I used the heart girth tip. Acording to that, Splash weighs about 63 pounds. I also think she is pretty small, Shadow will be a year in May, and she is the height of Splash, but probably just a little lighter.


----------



## PACE (Oct 8, 2007)

I'd say it's pretty small as well... but at a year old they still have a chance to grow quite a bit. Pace and Shanti (nigerians) were each about 25-30 pounds when they turned a year old... tiny, I know. They had free choice hay and minerals and water and grain twice a day... they were just little. Very healthy and perfect in every way :wink: but small. Then, over the summer, they had a major growth spurt and now at a year and a half, they are each 60 pounds. They doubled in weight from the time they were a year till when they were a year and a half. It's just how they grew :shrug: 

Melino, my Alpine wether is 85 pounds at 10 months, he's a little small for his age, but growing.
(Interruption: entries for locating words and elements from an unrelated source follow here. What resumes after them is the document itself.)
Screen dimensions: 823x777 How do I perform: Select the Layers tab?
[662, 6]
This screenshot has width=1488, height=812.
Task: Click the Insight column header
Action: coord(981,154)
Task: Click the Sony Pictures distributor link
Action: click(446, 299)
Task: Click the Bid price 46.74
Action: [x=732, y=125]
I'd say just keep feeding them well and before you know it they'll be huge


----------



## Dover Farms (Oct 16, 2007)

Have you seen Splash's parents? If so, were they on the small side? She very well could have a growth spurt or just be on the small side...some animals are like that. I like my girls to at least follow Harvey Considine's weight chart...it not over it some, because his book I am looking at is kind of old and I think some bloodlines today grow faster than they did back then. We taped Flicka yesterday and she weighed in at 107lbs. at 11 months...Harvey's book says an 11 month old should weigh 88lbs.


----------



## sparks879 (Oct 17, 2007)

Even if their parents were on the small side, it still sounds as though are a little small. They may hit a growth spurt as the weather warms up, my kids did this last month or so. My older kids (march) with the exception of one doe who was the smallest of triplets and came from a doe who topped out at 130 lbs, are all around ninety lbs. My june and july kids both weigh about sixty lbs now. I can;t pick them up very well anymore.
beth


----------



## Shazzy (Oct 16, 2007)

Just out of curiosity, how big do most of your dairy does wind up at when they are done growing? When do they stop?


----------



## Hailee's Herd (Oct 5, 2007)

Come to think of it, Splash's mom was kind of small. Her dad was a normal size for a buck, though. I actually think that what happened was she was stunted in growth when she was younger. I know it sounds weird, but its a thought. She was always tortured by the Pygmys that I don't think she was getting quite enough food.


----------



## Sara (Oct 5, 2007)

What do you feed the girls? My "mutts" so to speak, we're fed about 3 lbs, for both of them together, of a complete feed they grew really well and are around 110 lbs each now. They are 11 months old and 1 year old.


----------



## sparks879 (Oct 17, 2007)

My alpine does usually mature out between one thirty and one fifty lbs. A few get a little larger. Im looking to increase the size of my does. Been adding large bucks from larger breeding stock the past few years. Idealy i would like my does to mature between one fifty and one seventy five lbs. They usually stop growing between three and four years.
beth


----------